# noisy_float-rs

This is a Rust library containing floating point types that panic if they are set to an illegal value, such as NaN.

### Crate

The Rust crate for this library can be found here.

### Documentation

The documentation for this library can be found here.

### Description

The name "Noisy Float" comes from the terms "quiet NaN" and "signaling NaN"; "signaling" was too long to put in a struct/crate name, so "noisy" is used instead, being the opposite of "quiet."
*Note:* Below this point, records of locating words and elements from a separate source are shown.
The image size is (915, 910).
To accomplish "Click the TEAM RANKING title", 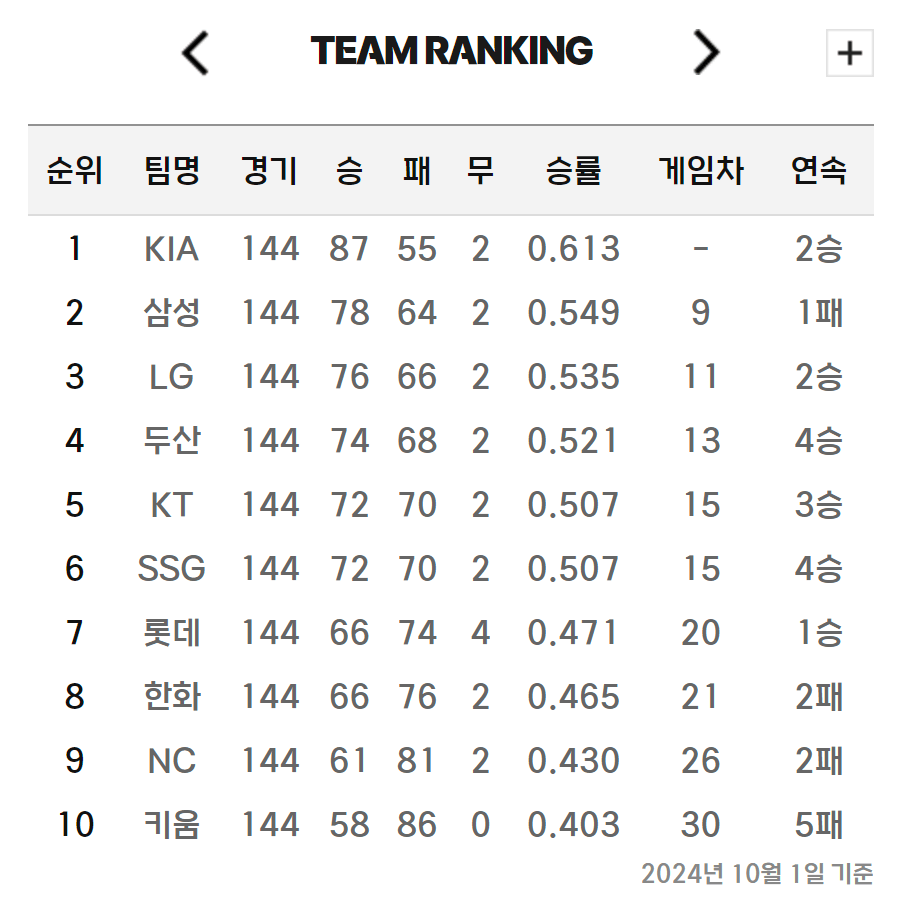I will 453,50.

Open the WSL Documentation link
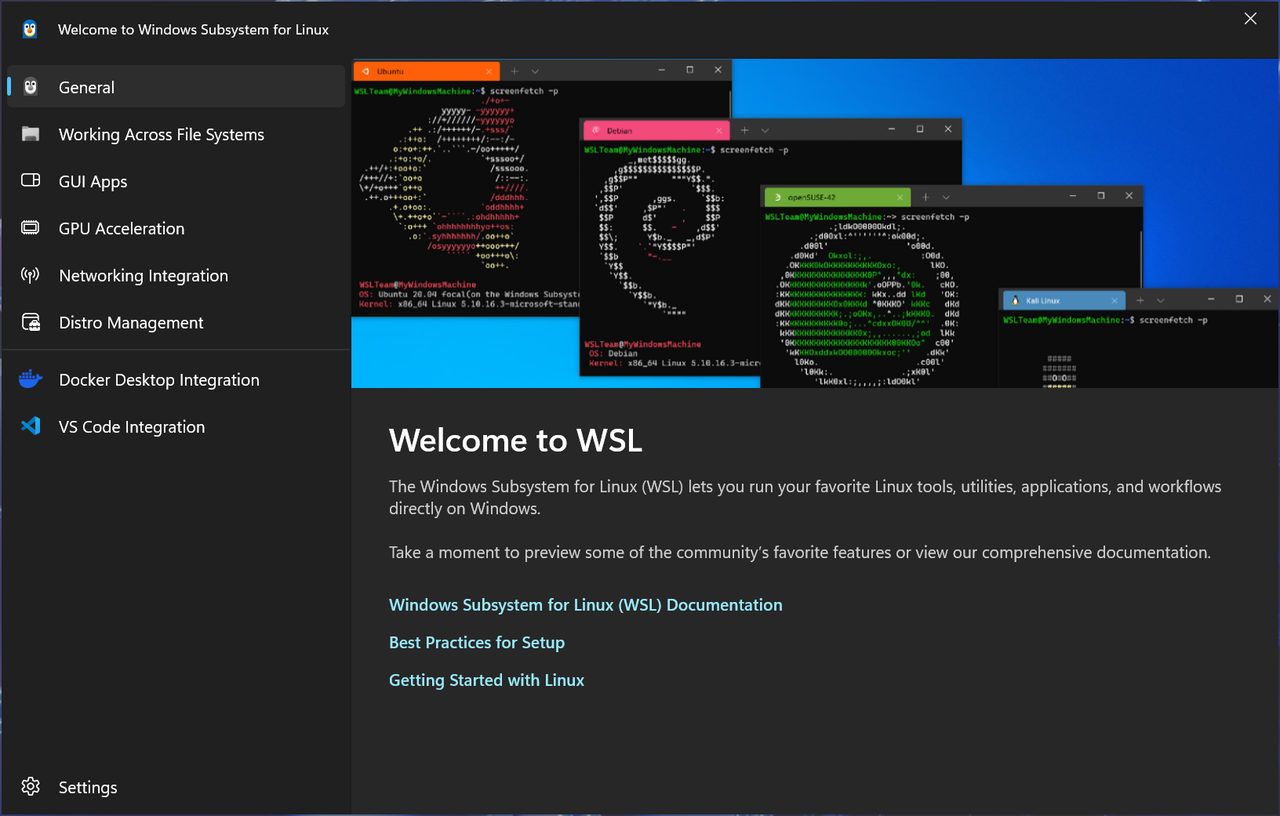[585, 604]
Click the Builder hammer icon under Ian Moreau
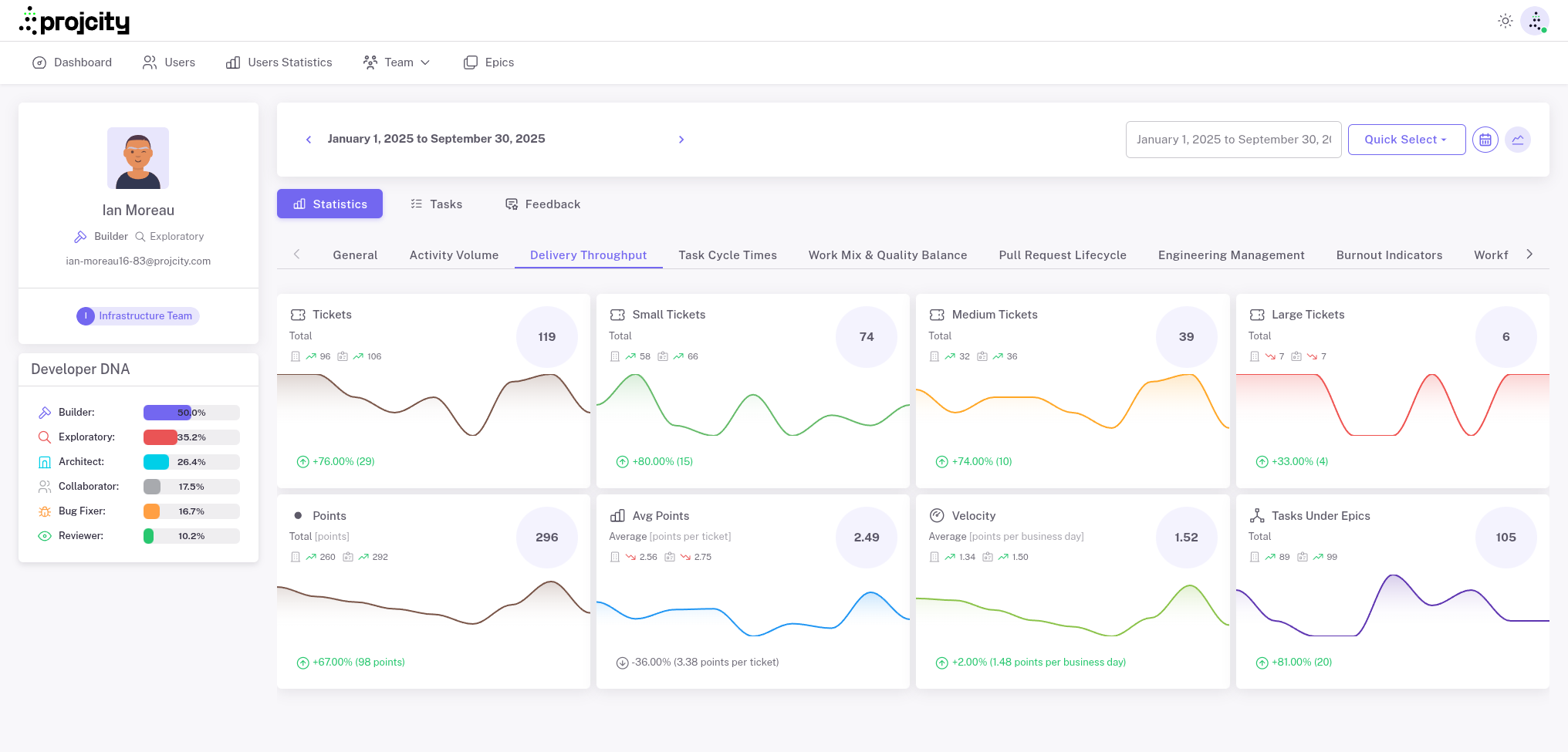Viewport: 1568px width, 752px height. coord(81,236)
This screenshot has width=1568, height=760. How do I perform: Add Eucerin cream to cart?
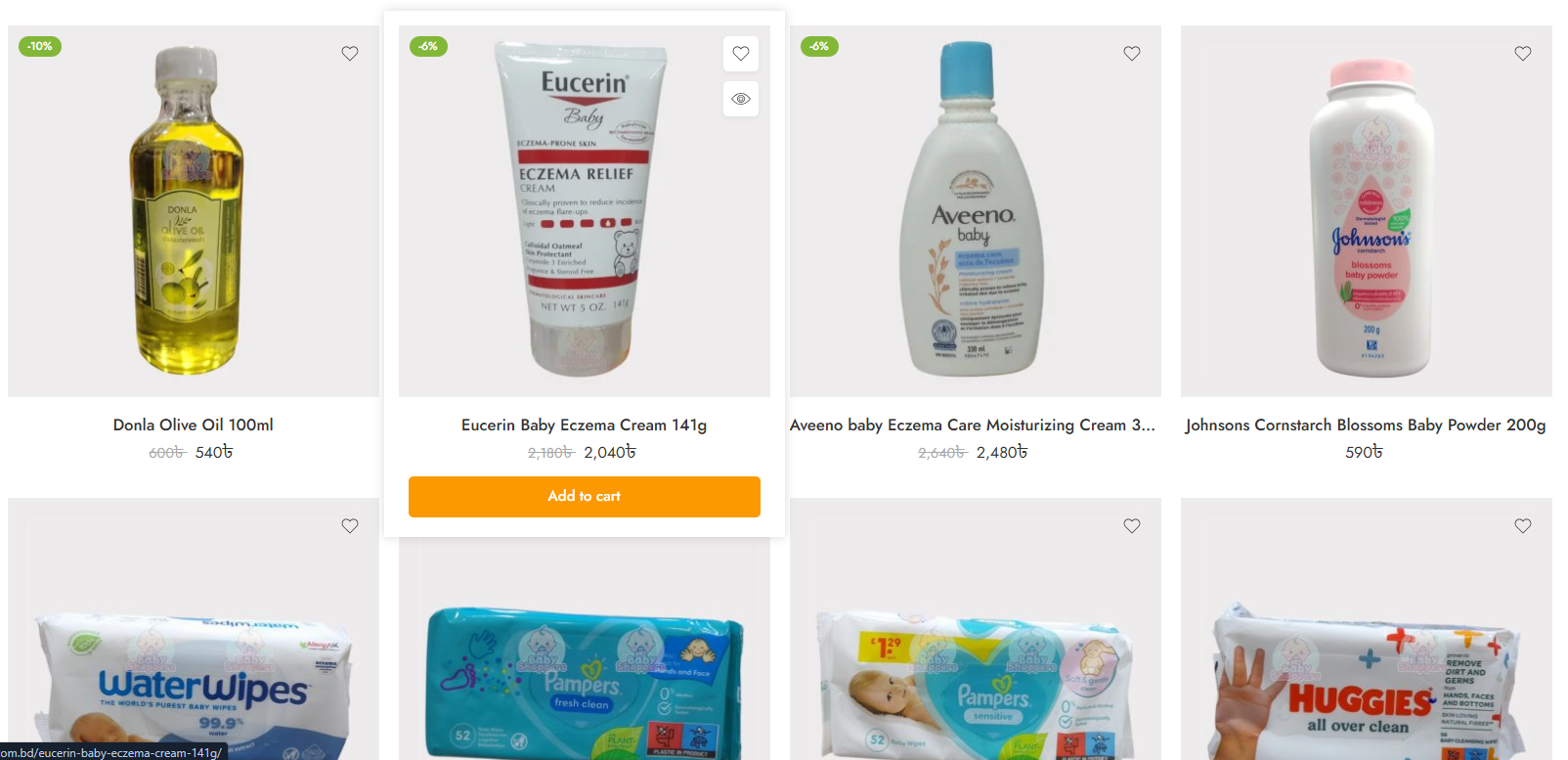pos(585,497)
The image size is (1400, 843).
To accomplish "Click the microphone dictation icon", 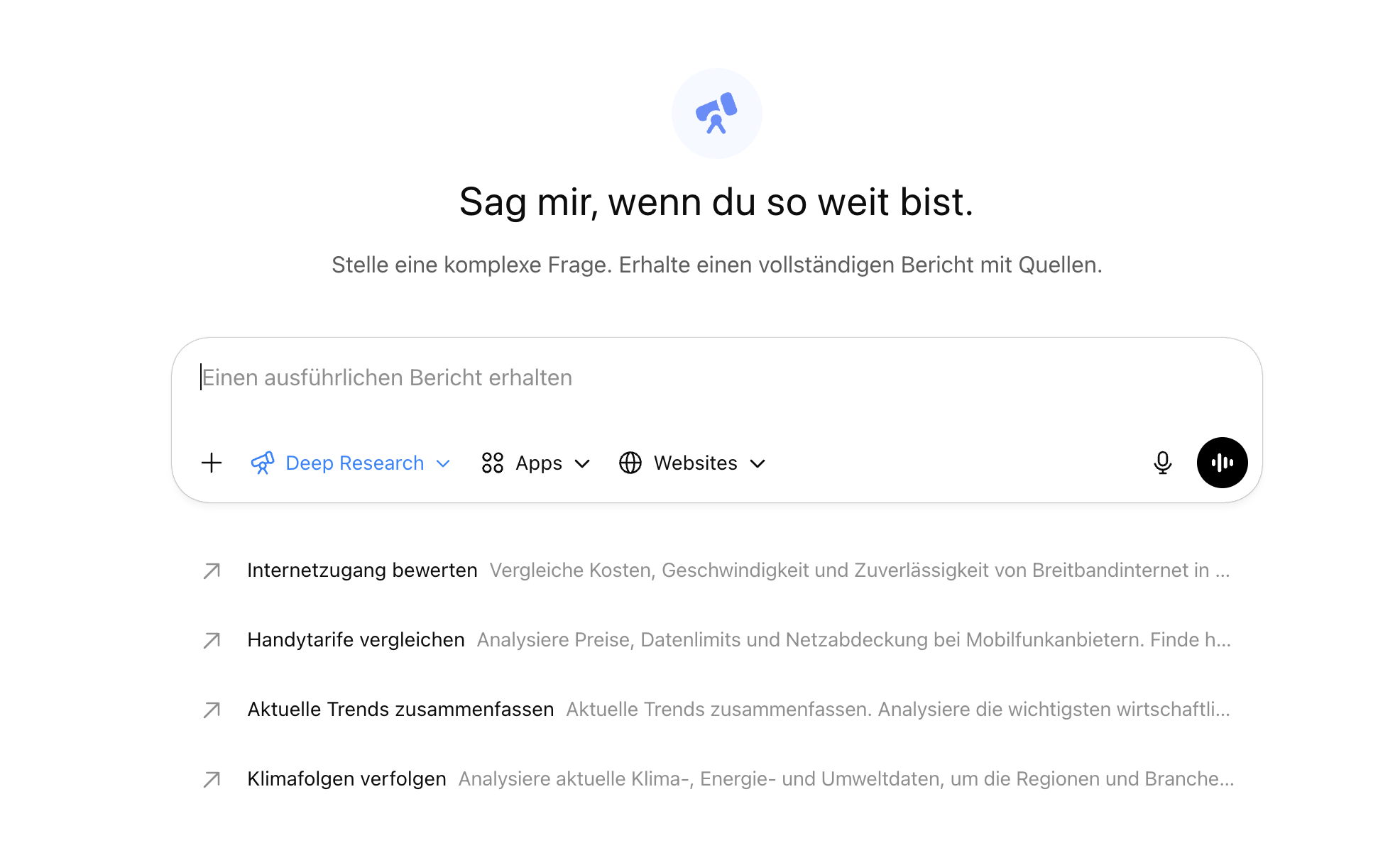I will click(1162, 463).
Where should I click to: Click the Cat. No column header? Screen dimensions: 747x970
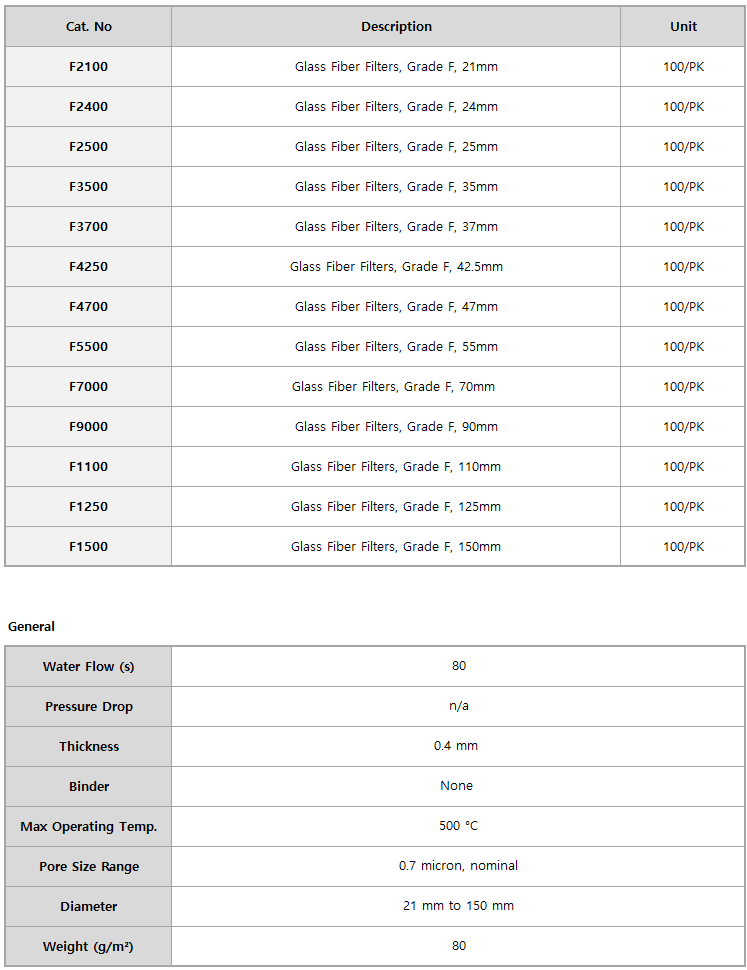[x=88, y=27]
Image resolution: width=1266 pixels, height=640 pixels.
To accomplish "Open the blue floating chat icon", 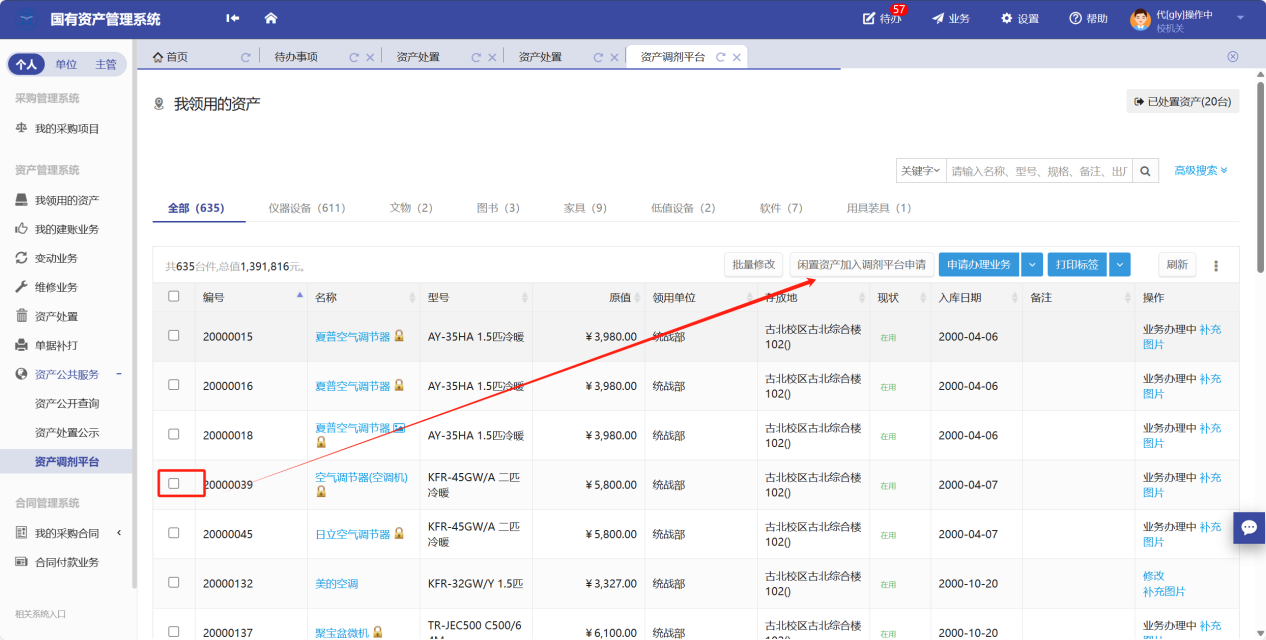I will [x=1249, y=527].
The standard types defined in `noisy_float::types`

follow the principle
demonstrated by Rust's handling of integer overflow:
a bad arithmetic operation is considered an error,
but it is too costly to check everywhere in optimized builds.
For each floating point number that is created, a `debug_assert!`

invocation is used
to check if it is valid or not.
This way, there are guarantees when developing code that floating point
numbers have valid values,
but during a release run there is *no overhead* for using these floating
point types compared to using `f32`

or `f64`

directly.

This crate makes use of the num, bounded, signed and floating point traits in the
popular `num_traits`

crate.
This crate can be compiled with no_std.

### Examples

An example using the `R64`

type, which corresponds to *finite* `f64`

values.

```
use noisy_float::prelude::*;
fn geometric_mean(a: R64, b: R64) -> R64 {
(a * b).sqrt() //used just like regular floating-point numbers
}
println!("geometric_mean(10.0, 20.0) = {}", geometric_mean(r64(10.0), r64(20.0)));
//prints 14.142...
```

An example using the `N32`

type, which corresponds to *non-NaN* `f32`

values.
The float types in this crate are able to implement `Eq`

and `Ord`

properly,
since NaN is not allowed.

```
use noisy_float::prelude::*;
let values = vec![n32(3.0), n32(-1.5), n32(71.3), N32::infinity()];
assert!(values.iter().cloned().min() == Some(n32(-1.5)));
assert!(values.iter().cloned().max() == Some(N32::infinity()));
```

### License

Noisy_float is licensed under the Apache 2.0 License.